▶ _STUDY TEXT_

════════════════════

Sarah Day, 46, started drinking wine at the age of 15
A mum has revealed her “glamorous” job led to a harrowing battle with alcoholism. Her liquid lunches spiralled into an eight-bottle-a-day wine addiction, starting when she first woke up in the morning.
Sarah Day, 46, began drinking wine at just 15, enjoying three nights out weekly with pals. However, her career shift at 21, from personal trainer to PA, brought with it a culture of “lots of social drinking”.
Attending “liquid lunches” quickly turned into a dependency, eventually leading to her opening a bottle of wine at 5am just to kick off her day. After spending £30,000 on rehab and enduring countless hospital detoxes, Sarah was signposted towards Alcoholics Anonymous (AA) in 2013, when she was 35.
She said she battled to keep up with the sessions for years. But it wasn’t until a “particularly bad” detox in 2019 that she fully committed to sobriety.
Now she is celebrating six years free from alcohol after an incident at a children’s birthday party led her to seek help. And Sarah, a mum from Croydon, is determined to prove to other women struggling with addiction that recovery is possible.
She said: “My jobs involved lots of socialising and liquid lunches. It turned into drinking at 5am to get up in the morning and stop the shakes.
“Because of my lifestyle, taking millionaires out for lunch, I could say: ‘Yeah, this is just what I do.’
“But I struggled to hold down relationships, I lost all my hobbies and interest in anything that wasn’t alcohol.” Despite her high-flying lifestyle facilitating her addiction, Sarah is convinced that alcoholism was always lurking in her genes.
Tragically, Sarah lost her father, Bill, to throat cancer in May 2011 when he was just 60 years old. After splitting from Sarah’s mum when she was 10 years old, he fell into a pattern of heavy drinking.
Sarah feels there wasn’t a singular cause for her alcohol addiction. Instead, she believes it was an inevitable path.
She said: “Alcoholism is just in a person’s make-up, sometimes,” and went on to describe her upbringing. “I felt very loved as a child – although I was quite quiet, and never really comfortable in my own skin. In my teens, I started to become very disinterested in everything apart from drinking and boys.”
She recounted her early experiences with alcohol, saying: “I started drinking when I was around 15 or 16 – and it was like: ‘Wow, I’ve got this confidence now, to be the person I’ve always wanted to be.’ It instantly had a hold on me.”

════════════════════

[Stored items]
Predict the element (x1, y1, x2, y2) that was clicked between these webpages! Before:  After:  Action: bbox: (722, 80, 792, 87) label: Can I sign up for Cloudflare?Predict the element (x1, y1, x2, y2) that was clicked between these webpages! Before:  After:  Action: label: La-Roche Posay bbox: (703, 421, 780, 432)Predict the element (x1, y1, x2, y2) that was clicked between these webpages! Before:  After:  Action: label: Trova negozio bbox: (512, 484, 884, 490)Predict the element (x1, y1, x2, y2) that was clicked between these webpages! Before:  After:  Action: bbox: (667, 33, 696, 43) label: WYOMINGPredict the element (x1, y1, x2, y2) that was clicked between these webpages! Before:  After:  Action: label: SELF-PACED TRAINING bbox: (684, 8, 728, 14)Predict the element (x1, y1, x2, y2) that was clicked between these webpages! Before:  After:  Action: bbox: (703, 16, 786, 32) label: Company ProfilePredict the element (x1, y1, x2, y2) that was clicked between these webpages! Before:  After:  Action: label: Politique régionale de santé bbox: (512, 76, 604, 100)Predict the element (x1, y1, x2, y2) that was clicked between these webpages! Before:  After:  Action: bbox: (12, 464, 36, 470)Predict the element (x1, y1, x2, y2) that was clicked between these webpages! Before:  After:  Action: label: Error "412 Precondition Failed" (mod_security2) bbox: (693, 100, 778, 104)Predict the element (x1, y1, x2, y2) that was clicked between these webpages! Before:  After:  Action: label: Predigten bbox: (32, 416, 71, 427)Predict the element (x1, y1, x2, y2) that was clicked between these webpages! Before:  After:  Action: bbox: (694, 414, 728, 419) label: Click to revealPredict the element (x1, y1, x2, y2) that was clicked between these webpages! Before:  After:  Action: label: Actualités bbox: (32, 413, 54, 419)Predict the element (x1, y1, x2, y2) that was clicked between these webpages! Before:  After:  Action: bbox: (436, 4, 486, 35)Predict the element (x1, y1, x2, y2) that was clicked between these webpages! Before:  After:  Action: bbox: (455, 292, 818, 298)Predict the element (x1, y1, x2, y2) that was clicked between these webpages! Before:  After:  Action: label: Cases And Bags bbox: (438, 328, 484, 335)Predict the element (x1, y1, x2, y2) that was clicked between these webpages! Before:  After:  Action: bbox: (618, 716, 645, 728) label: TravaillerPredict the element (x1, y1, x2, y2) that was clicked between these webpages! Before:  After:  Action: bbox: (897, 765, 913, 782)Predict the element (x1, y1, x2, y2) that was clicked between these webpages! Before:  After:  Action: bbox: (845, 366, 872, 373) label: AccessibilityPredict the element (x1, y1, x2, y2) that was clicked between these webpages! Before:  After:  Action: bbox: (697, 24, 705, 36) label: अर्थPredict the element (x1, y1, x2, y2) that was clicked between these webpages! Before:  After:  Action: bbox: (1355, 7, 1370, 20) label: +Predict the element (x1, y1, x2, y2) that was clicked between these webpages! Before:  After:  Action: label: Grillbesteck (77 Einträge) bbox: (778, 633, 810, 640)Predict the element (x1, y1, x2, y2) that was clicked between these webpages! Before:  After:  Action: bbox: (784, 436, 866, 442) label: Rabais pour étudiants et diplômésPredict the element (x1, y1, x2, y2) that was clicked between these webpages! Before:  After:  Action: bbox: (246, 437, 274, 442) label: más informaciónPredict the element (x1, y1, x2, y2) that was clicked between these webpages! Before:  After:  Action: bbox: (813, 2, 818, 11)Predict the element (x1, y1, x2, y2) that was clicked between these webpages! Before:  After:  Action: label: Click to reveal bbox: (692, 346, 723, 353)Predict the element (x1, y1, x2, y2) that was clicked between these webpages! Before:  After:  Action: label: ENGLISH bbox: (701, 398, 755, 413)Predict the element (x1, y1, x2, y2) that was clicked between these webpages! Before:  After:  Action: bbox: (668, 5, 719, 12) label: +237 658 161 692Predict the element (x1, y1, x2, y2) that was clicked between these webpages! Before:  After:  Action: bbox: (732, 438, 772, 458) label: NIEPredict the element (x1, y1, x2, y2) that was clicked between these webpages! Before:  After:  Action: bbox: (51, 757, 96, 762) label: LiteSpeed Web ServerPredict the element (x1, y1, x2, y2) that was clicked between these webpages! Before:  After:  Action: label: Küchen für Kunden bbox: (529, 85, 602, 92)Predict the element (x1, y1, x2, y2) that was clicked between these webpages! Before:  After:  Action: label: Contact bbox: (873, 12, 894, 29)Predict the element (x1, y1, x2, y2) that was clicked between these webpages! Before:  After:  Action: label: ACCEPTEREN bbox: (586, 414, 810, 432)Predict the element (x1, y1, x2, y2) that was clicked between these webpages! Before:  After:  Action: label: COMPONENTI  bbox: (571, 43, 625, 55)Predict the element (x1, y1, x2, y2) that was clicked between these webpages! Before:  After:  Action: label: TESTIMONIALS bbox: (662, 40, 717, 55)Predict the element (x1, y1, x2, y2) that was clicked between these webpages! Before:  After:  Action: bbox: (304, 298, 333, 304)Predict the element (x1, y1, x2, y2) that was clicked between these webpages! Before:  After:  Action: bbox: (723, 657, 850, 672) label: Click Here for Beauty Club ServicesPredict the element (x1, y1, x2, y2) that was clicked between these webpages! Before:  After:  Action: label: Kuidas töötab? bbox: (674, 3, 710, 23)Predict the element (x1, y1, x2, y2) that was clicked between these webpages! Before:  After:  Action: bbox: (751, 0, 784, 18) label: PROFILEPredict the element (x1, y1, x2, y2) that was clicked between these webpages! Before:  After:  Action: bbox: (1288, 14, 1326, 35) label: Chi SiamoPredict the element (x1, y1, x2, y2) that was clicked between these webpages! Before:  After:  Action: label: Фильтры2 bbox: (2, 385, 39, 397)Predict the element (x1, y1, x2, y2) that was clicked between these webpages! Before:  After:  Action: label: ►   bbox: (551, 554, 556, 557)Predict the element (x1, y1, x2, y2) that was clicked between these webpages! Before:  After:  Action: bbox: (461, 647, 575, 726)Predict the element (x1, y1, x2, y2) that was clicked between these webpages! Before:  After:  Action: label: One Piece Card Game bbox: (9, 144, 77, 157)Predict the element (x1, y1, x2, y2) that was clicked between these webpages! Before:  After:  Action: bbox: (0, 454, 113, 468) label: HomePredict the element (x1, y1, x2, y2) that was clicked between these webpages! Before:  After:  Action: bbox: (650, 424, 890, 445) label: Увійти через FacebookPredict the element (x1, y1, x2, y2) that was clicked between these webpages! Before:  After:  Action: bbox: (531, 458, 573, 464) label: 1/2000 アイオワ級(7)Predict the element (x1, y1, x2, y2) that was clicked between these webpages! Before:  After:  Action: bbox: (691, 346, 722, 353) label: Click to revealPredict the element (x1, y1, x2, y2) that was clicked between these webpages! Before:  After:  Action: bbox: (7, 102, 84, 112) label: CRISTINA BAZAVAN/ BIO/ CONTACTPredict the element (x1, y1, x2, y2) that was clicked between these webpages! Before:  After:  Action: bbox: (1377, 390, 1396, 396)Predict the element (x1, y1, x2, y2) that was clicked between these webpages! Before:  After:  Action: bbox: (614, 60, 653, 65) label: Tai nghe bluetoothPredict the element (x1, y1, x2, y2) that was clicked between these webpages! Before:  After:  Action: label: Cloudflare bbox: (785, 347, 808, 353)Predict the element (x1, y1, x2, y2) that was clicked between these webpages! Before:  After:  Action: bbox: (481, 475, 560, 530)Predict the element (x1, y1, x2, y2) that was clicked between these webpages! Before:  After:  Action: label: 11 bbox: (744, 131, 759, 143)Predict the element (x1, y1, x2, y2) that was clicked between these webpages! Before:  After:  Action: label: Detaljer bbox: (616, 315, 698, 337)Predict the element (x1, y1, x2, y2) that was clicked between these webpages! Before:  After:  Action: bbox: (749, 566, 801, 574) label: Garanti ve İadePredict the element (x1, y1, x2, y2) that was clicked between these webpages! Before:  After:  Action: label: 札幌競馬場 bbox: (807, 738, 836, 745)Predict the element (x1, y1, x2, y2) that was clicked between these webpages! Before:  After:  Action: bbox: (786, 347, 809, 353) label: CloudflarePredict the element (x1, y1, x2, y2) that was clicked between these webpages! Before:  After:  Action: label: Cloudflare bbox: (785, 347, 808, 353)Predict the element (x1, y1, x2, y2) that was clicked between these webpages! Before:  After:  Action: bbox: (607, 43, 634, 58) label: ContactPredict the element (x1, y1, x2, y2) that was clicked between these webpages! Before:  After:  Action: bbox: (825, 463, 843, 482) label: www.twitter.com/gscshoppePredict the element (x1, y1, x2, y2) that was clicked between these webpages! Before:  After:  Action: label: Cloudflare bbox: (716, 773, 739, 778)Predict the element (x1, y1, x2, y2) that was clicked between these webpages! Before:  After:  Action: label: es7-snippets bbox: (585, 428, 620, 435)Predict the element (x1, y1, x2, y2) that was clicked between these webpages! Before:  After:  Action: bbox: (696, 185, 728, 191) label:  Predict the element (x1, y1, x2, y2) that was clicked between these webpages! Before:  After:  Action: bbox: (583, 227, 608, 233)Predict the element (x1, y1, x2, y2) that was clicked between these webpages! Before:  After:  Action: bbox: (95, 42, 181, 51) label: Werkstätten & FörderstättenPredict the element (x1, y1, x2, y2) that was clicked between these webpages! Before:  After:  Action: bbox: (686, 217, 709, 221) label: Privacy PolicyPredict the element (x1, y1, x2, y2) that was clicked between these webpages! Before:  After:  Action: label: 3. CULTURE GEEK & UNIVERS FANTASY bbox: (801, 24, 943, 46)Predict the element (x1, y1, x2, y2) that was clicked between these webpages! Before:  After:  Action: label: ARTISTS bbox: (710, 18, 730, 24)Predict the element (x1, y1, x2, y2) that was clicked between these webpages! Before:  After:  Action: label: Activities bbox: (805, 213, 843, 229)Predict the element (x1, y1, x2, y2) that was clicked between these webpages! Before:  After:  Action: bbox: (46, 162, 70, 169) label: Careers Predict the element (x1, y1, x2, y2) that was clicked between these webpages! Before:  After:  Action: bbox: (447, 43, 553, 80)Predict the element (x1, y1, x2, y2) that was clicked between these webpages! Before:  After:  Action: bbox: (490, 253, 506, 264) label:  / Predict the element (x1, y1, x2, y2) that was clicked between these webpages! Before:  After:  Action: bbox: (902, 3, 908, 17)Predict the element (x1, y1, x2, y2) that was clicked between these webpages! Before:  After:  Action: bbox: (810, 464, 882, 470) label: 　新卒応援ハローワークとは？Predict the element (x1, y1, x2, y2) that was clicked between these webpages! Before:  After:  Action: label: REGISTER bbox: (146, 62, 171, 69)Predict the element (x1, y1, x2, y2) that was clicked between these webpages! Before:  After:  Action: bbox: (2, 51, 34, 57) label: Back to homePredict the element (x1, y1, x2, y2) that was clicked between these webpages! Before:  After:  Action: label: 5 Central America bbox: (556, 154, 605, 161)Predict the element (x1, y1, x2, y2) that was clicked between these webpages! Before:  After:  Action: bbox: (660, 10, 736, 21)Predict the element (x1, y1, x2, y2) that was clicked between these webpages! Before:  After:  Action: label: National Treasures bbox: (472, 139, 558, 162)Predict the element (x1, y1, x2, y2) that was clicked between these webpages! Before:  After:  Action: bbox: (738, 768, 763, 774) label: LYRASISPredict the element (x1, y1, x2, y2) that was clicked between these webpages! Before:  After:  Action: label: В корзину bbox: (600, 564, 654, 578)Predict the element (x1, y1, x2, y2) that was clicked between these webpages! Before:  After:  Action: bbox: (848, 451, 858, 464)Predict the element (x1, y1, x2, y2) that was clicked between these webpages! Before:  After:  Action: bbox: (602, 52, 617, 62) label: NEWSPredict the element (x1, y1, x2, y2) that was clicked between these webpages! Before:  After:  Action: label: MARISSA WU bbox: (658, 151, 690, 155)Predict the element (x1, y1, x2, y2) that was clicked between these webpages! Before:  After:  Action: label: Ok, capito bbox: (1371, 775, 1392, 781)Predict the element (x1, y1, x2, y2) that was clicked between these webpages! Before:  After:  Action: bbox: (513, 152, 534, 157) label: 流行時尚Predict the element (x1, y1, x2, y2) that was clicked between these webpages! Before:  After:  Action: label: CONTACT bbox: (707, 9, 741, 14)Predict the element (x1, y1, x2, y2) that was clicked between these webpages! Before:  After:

════════════════════

▶ _TASK SET_
1. In the article about Sarah Day's alcohol addiction, what job did she move into at 21?
2. Extend the article about Sarah Day's alcohol addiction, picking up right after its last sentence.
The records are separate material and have nothing to do with the article.

▶ _RESPONSES_
1. She moved from personal trainer to PA.

2.
Despite the impact on her studies, Sarah managed to complete her education with nine GCSEs and two A-Levels, later becoming a personal trainer at 21. However, her battle with drink began to encroach on her career, with her admitting that she often “went out partying” with clients.
Her career path then took her into the role of a PA for high-flying CEOs, immersing her in a world of opulence. Sarah said: “I was a PA for CEOs, managing directors – all sorts.
“It would allow me to go under the radar, because they’d have one lunch each, and one opportunity to drink a lot. Whereas I’d attend multiple liquid lunches a day, thinking it was fine – it wasn’t.”
Sarah’s drinking problem escalated – her boozy lunches turned into nightly outings, seven days a week. Eventually, she began drinking first thing in the morning – and by 30, she was consuming 80 units a day, just to alleviate “the tremors”.
Following a binge, she’d detox in hospital – and claims she also spent £30k on rehab stays, but nothing seemed to have a lasting impact. In 2019, at a child’s birthday party thrown for a friend of her daughter’s, Sarah was spotted drinking and blacking out in the bathroom.
A parent phoned for an ambulance and Sarah was taken back to hospital to detox. “I wanted to get sober as quickly as possible – but only so I could get discharged and head to the off-licence,” she said.
“But the next day, I couldn’t walk properly and I was still shaking. My doctor told me: ‘If you can prove to me that you can walk to the bathroom, we’ll let you go.’ With determination, I did it – but when I looked in the mirror, I felt like I was seeing myself properly for the first time in 20 years.
“I was dangerously underweight, my skin was pale, and my eyes were glassy – just like my dad’s. I heard a voice in my head say: ‘This relationship is over’ – and I walked back to bed.”
From that life-changing moment, Sarah dedicated herself to a sober lifestyle and has been a regular at AA meetings since. She’s mastered the art of handling tough emotions such as anger, sorrow, and confrontation and is reconnecting with her passions.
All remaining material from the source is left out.